Valiente
Ignacio Arcaya
Martes, 12 de marzo de 2013
Henrique puso las cosas en el único sitio donde deben estar, en el plano de la disputa democrática y de los reales y acuciantes problemas nacionales, y no en el mítico de los muertos que se pretende mantener vivos
Foto: EFE
Henrique Capriles salió ayer al ruedo electoral, como tenía que ser, apartando agoreras voces. Ante todo es un acto de valor, en un mundo político en que priva el cálculo, porque sin duda es un riesgo para su capital político que es ya grande y creciente.
Pero la moralidad no saca cuentas, ni mide consecuencias, solo oye el imperativo del deber. De manera que, aunque resulte paradójico, nos atreveríamos a decir que éste será un blasón muy gallardo y permanente, cualquiera que sean sus efectos. Su discurso no podía ser otro que el que fue. Había que devolverle la voz, el derecho al habla, a una oposición chantajeada por un supuesto respeto, por lo visto eterno, a la muerte del Presidente Chávez. Y dijo lo que había que decir, que por lo demás, en nada irrespetaba, antes por el contrario, los sentimientos de sus adoloridos allegados y seguidores. La insólita manipulación de la enfermedad y la muerte del líder por sus desorientados herederos políticos; la barrabasada cuartelera del ministro Molero, ahora llamado el penúltimo; las trapacerías constitucionales del Tribunal Supremo; la solícita e inédita efectividad del CNE que tiene varios años de retardo preparando unas elecciones municipales. Dijo lo que todo el mundo sabe, por público y notorio, pero que los sacerdotes del culto habían decretado como herejías. Maduro ha repetido que para sus huestes hay una consigna: duelo y acción. Capriles dejó claro que para la oposición, nada menos que en una circunstancia electoral sin sosiegos, no puede haber otro lema que el respeto debido a los dolientes pero igualmente firmeza y espíritu de lucha para los que nos oponemos, no sólo a los que quieren hacer una campaña con los ecos de una ausencia llevados al paroxismo, al animismo y la superstición mediatizada, sino que explícitamente hemos adversado tres lustros a uno de los más desacertados, ineficientes y delirantes gobiernos que el país ha padecido.
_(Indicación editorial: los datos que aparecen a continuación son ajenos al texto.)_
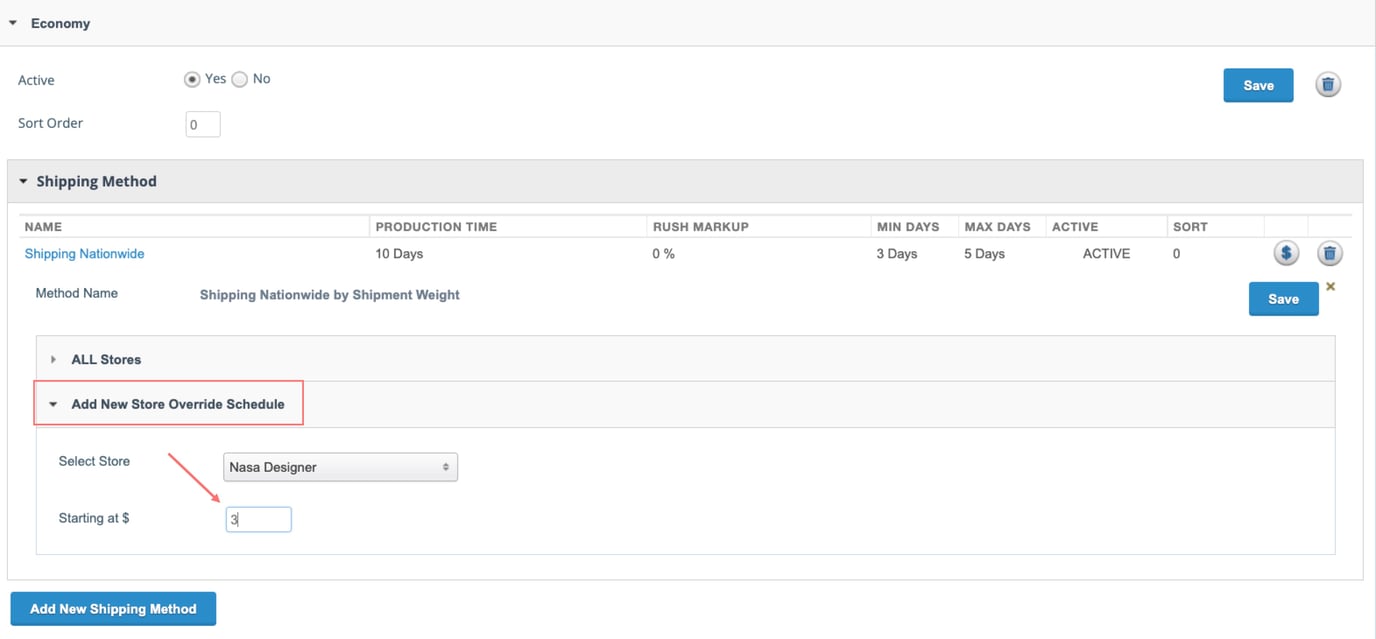1376x639 pixels.
Task: Collapse the Economy section
Action: [14, 23]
O acaso se pretendía que permaneciéramos en silencio para no perturbar los manipulados e inagotables ritos funerarios (se anuncia, sumado a todo lo ya efectuado y lo todavía en curso, una suerte de segundo entierro masivo para el viernes y la reforma que lo llevaría de inmediato al Panteón) que seguramente abarcarían mucho más del mes de campaña en la cual el desaparecido supliría a sus acólitos, cobijados, casi invisibles, bajo esa sombra del Padre.
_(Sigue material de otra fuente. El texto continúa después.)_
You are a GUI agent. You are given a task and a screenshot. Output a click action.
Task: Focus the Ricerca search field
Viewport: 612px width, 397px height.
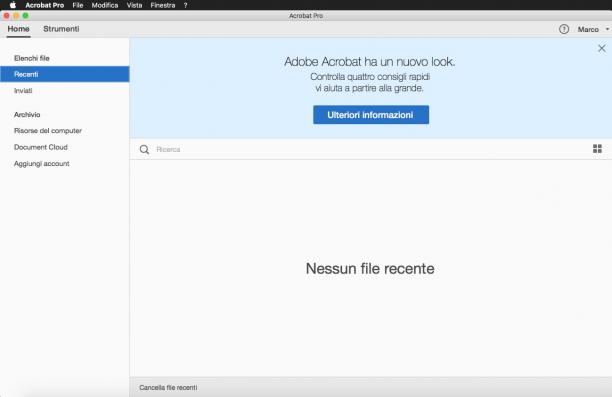pos(371,150)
Henrique puso las cosas en el único sitio donde deben estar, en el plano de la disputa democrática y de los reales y acuciantes problemas nacionales, y no en el mítico de los muertos que se pretende mantener vivos. Creo que un inmenso alivio y una renovación de la esperanza se produjeron en varios millones de venezolanos la noche del domingo. Tan efectivas fueron sus palabras que minutos después salió Maduro, fuera de sí, balbuceante, a tratar de convencernos que se había blasfemado, decretado la guerra en un país de amor y paz, activado el odio, irrespetado al sagrado y a su familia (¿); a sugerir amenazas terribles, a usurpar poderes; a tratar de convencernos que él tenía todos los parentescos imaginables y hasta había adquirido el apellido del difunto que en el fondo era el verdadero candidato. No él, humilde emanación del Otro, sin identidad propia, súbdito eterno. Y en medio de desvaríos mágicos y míticos nos aseguró que Chávez se había convertido en una inmensa fuerza cósmica, afirmación de segura procedencia oriental. Si llamamos ejemplar la terrenalidad y el realismo de Capriles, no sabemos cómo calificar esta censura policial y electorera, revestida de cursilerías sentimentales y desafueros místicos. Fue un inusitado debate sobre el cual deben meditar los electores del 14, número cabalístico, día de resurrección, agregó Maduro Moros.